Fig. 6: Sm-TCR lentiviral transduction produces high-affinity, antigen-specific responses.

a lentiviral construct design showing from 5’ to 3’ the Sm-TCR beta chain, P2A ribosomal skipping sequence, Sm-TCR alpha chain, T2A ribosomal skipping sequence, and eGFP reporter under the control of a 5’ EF1-alpha promoter and 3’ WPRE. b Saturation binding curves of the top three SmB/B’_58-72-specific TCRs (TCR1 to TCR3) showing the apparent affinity K_D (nM) and the maximum specific binding in units of Dextramer PE mean fluorescence intensity (MFI) (B_max).

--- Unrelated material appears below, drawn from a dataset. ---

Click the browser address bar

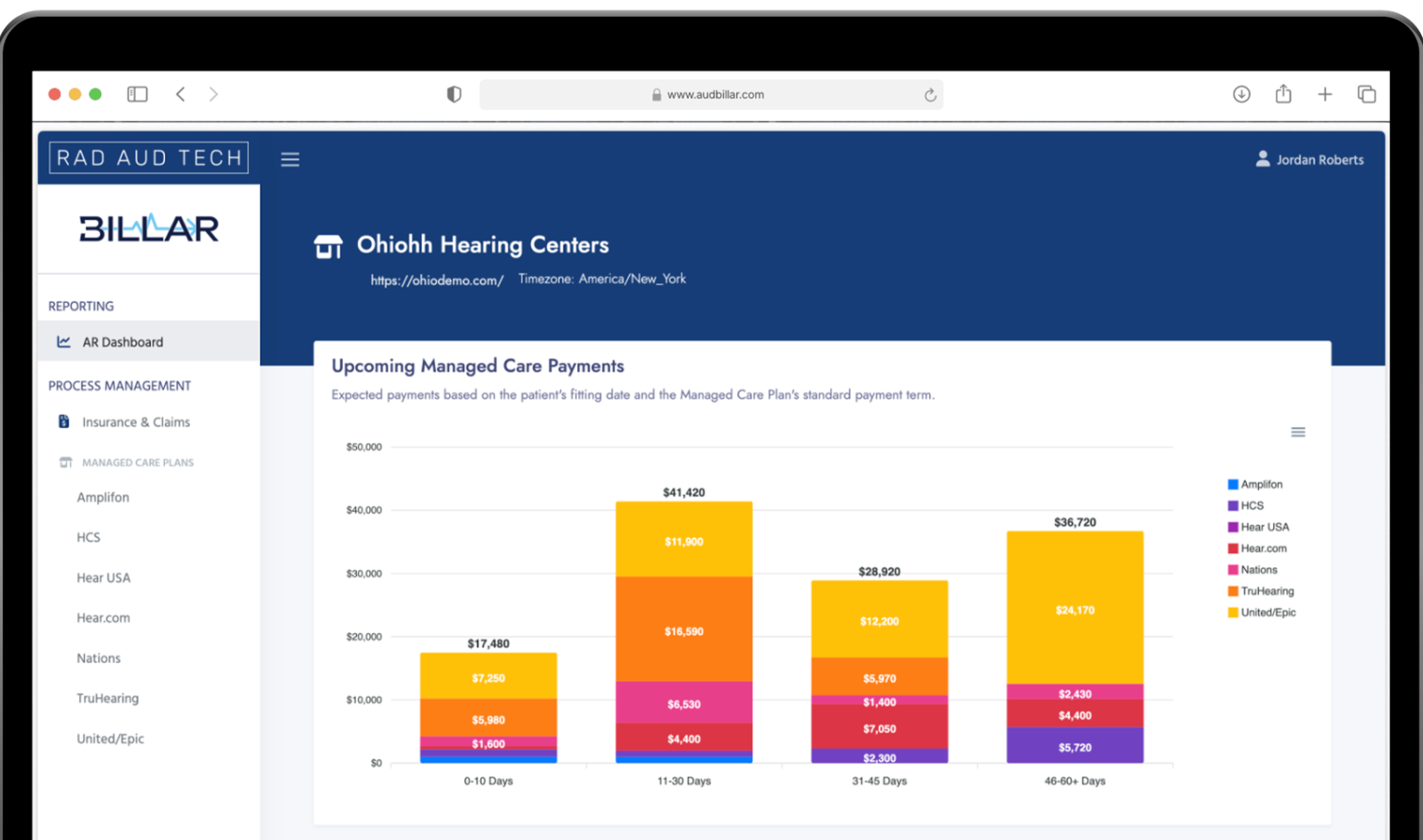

TCR1-3 show DR15/ SmB/B’_58-72 dextramer binding and negative control (Ctrl, dotted gray) shows DR15/ CLIP_103-117 dextramer that is not expected to bind. c–h Image flow cytometry of the interaction of c TCR1, e TCR2, g TCR3 on J76 Jurkats incubated for 2 h with HLA-DR15 B-LCLs in the presence (above) and absence (below) of SmB/B’_58-72. Arrows point to the mature immune synapse (IS). Quantification of the CD3 and F-actin MFI at the IS of (d), TCR1 (n = 66 IS cells with SmB/B’_58-72, n = 86 without SmB/B’_58-72) CD3 P = < 0.000001, F-actin P = 0.000409, f TCR2 (n = 47 IS cells with SmB/B’_58-72, n = 57 without SmB/B’_58-72) CD3 P = 0.014402, F-actin P = 0.000998, h TCR3 (n = 111 IS with SmB/B’_58-72, n = 83 without SmB/B’_58-72) CD3 P = 0.000720, F-actin P = 0.000004. J76 Jurkats and HLA-DR15 B-LCLs in the presence (red) or absence (brown) of SmB/B’_58-72. Data are presented as mean with SD. *P < 0.05, **P < 0.01, ***P < 0.001 by Mann–Whitney test. Source data are provided as a Source Data file.